:: ESTRATTO DELLA FONTE ::

I governi europei hanno preso le redini del piano d’inverno della Commissione Ue. Tra inversioni di ruoli, deroghe, emendamenti, hanno imposto le loro condizioni per far passare la austerità dell’energia, e cioè il taglio ai consumi di gas, che Bruxelles ha proposto per mettere in sicurezza l’Europa in vista del freddo e sotto lo scacco dei tagli alle forniture di Mosca.

Il compromesso siglato questo martedì al Consiglio dell’Unione europea, sotto la presidenza della Repubblica Ceca, riesce a ricomporre i più convinti sostenitori del piano di Bruxelles con i più veementi critici: ai due poli opposti, Berlino e Madrid. Con la spinta di Atene, torna anche nel dibattito il tema della riforma del mercato dell’energia, oltre che quello, caro a Mario Draghi, del tetto ai prezzi delle importazioni di gas.

Se da una parte, quindi, a colpi di eccezioni, il lavoro negoziale dei governi fiacca i piani originari, dall’altra li riequilibra, riassestando i divari tra centro e periferia dell’Unione, e ricordando a Bruxelles che i tagli ai consumi non sono l’unica strada.

C’è solo un paese, che resta fuori da ogni tentativo compromissorio: l’Ungheria, governata dall’alleato della destra italiana Viktor Orbán, che sceglie la sede del Consiglio Ue per mandare un messaggio di lealtà non all’Europa, ma a Vladimir Putin.

Putin convitato di pietra

«Gli ennesimi annunci di Gazprom sono la prova che dobbiamo farci trovare pronti: lo stop all’offerta di gas può intervenire da un momento all’altro», ha detto la commissaria Ue all’Energia, Kadri Simson, ribadendo ai ministri riuniti in Consiglio perché secondo Bruxelles bisogna «ridurre la nostra domanda di gas preventivamente». Il piano per tagliare i consumi piomba sui tavoli europei nelle stesse ore in cui Putin perpetra il suo ricatto. Già da tempo la Russia riduce le forniture di gas all’Europa, e grazie al contemporaneo aumento dei prezzi, innescato dalla diminuzione dell’offerta, riesce comunque a garantirsi gli introiti per la sua guerra. Ma alla vigilia del Consiglio Ue dedicato all’energia il Cremlino ha fatto sentire la propria presenza, esercitando «il suo perfido gioco», per dirla con il vicecancelliere tedesco Robert Habeck.

Il gasdotto Nord Stream 1, che già aveva subìto uno stop totale tra l’11 e il 21 luglio con la motivazione formale della «manutenzione» da parte di Gazprom, aveva poi ricominciato a rifornire gli europei al ritmo precedente lo stop, e cioè al 40 per cento della capienza. Lunedì la compagnia russa ha annunciato il dimezzamento delle forniture, formalmente «per turbine da riparare»; «motivi politici», ha denunciato l’Ue. In soli due giorni i prezzi del gas in Europa si sono impennati del 30 per cento.

Putin è il convitato di pietra delle scelte Ue, e Simson ha chiarito la linea: «Continuare con gli stoccaggi, diversificare le forniture, ma pure ridurre il divario tra offerta e domanda». Con il taglio della domanda, ovvero dei consumi.

:::

■ **ISTRUZIONI**
A. Elenchi tutte le persone citate per nome nell'estratto sul taglio ai consumi di gas, indicando ciascuna una sola volta.
B. Trascriva dall'estratto sul taglio ai consumi di gas il passo che comincia con "Il gasdotto Nord" e prosegue fino a "30 per cento.".
Le voci riportate qui sotto non hanno alcun legame con l'estratto.

:: ELENCO DELLE VOCI ::

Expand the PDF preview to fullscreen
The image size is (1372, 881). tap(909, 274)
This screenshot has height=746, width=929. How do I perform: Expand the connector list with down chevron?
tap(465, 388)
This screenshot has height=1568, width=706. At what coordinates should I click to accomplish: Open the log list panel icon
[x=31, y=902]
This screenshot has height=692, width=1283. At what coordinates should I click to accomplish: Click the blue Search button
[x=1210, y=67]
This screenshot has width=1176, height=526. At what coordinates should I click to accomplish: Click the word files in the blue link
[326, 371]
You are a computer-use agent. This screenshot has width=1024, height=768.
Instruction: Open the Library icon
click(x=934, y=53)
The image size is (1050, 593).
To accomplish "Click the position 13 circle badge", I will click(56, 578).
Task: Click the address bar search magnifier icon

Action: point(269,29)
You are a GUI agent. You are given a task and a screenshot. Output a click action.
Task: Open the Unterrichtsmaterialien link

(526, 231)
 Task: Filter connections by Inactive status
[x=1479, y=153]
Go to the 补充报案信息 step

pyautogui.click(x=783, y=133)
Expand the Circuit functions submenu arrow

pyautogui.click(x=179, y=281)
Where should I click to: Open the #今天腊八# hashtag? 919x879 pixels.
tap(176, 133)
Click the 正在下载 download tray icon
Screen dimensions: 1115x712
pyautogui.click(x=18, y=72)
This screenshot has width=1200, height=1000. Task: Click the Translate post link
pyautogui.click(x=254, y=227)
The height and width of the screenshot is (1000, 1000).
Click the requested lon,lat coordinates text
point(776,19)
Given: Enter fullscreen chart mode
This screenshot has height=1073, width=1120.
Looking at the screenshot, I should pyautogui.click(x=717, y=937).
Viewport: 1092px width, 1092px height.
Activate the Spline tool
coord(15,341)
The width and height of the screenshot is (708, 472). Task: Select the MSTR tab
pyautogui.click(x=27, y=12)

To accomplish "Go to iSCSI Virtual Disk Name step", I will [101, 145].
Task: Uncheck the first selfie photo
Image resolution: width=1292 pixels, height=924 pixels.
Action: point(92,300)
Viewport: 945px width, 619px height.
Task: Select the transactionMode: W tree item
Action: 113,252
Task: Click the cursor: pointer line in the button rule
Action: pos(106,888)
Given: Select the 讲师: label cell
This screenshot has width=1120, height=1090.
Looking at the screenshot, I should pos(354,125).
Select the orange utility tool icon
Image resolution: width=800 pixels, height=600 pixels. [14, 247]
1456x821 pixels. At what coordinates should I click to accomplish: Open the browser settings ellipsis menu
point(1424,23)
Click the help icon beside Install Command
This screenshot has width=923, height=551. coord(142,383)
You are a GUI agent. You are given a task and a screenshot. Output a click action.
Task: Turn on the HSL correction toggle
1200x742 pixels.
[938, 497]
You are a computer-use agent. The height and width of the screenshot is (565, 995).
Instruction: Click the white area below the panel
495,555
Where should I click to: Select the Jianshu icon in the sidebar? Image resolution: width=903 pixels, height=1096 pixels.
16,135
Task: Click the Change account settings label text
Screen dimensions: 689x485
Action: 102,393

:::

■ **RISPOSTE DI SEGUITO**
A. Mario Draghi, Viktor Orbán, Vladimir Putin, Kadri Simson, Robert Habeck

B.
Il gasdotto Nord Stream 1, che già aveva subìto uno stop totale tra l’11 e il 21 luglio con la motivazione formale della «manutenzione» da parte di Gazprom, aveva poi ricominciato a rifornire gli europei al ritmo precedente lo stop, e cioè al 40 per cento della capienza. Lunedì la compagnia russa ha annunciato il dimezzamento delle forniture, formalmente «per turbine da riparare»; «motivi politici», ha denunciato l’Ue. In soli due giorni i prezzi del gas in Europa si sono impennati del 30 per cento.